The completion of $p^{(0)}$ is $s^{(0)}_n=0$ . What if we are given the first two terms, i.e., $p^{(1)}$ ? What’s its completion?

function($){return $}

Its completion is $s$ itself. Let’s consider another example: 1, 2, 3, 4, _, 6, 7. Clearly the completion is $s$ . Let’s look at one of its solutions:

function (n)
{
    if (n == 5) return 19260817;
    return n;
}

That solution is obviously more complicated (longer) than the pattern, hence not considered the pattern (in day-to-day sense).

Real-world considerations

For any given partial sequence, its completion depends on the encoding $r$ , or the programming language selected. For example, given 2, 3, 5, 7, 11, the completion might not be the prime if the programming language is not efficient in expressing such concepts. (Interleave: JavaScript can express the concept with short code thanks to its regular expression engine.)

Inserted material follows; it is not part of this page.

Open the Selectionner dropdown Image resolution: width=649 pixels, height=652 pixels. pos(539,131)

For real-world cases, the ‘programming language’ also varies from people to people. Perhaps Mathematica can be used to model mathematicians? But clearly I shouldn’t be modelled so.

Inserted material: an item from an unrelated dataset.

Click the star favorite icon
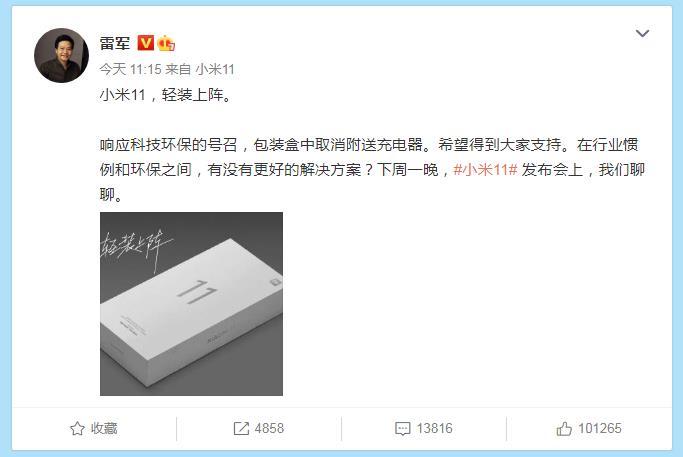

The framework resolves the definition of ‘persuasive’ by resorting to simplicity. However, simplicity varies according to ‘preset knowledge’ (built-in notations), which, if to be uniformised, is just a matter of choice.

For quizzes in school, we can modify our ‘program’ to ‘mathematical expression’ and define a total order over these expressions to compare their complexities. As suggested by Liwei Cai, for people with more maths knowledge, we should include a lot of built-in functions.

Philosophical implications

The computability of the terms in the completion together with the existence of a solution to any finite partial sequence (that a pattern exists) and the uncomputability of the pattern (that finding the pattern is hard) form a dialectical contradiction (coarsely understood as ‘the two sides of a coin among everything’, a concept from Marxism). The two results are not surprising by themselves or together, but making use of the parlance learnt from philosophy (pronounced ‘political’) courses is interesting to me.

The uncomputability suggests:

The discovery of the most clean theory explaining everything we see cannot be purely mechanical.

The lock-down of completion suggests the rationality of this framework. For a computable sequence $s$ , the completion of its $k$ -th leading part eventually will be $s$ itself, independent of the choice of encoding $r$ . For any programming language, as long as it is Turing complete, the most succinct rule that explains the sequence will eventually be the same, given enough terms. Applying the analogy to human, this implies that:

Having observed abundant phenomena, people vastly different yet all knowledgeable eventually agree on the law that governs the nature.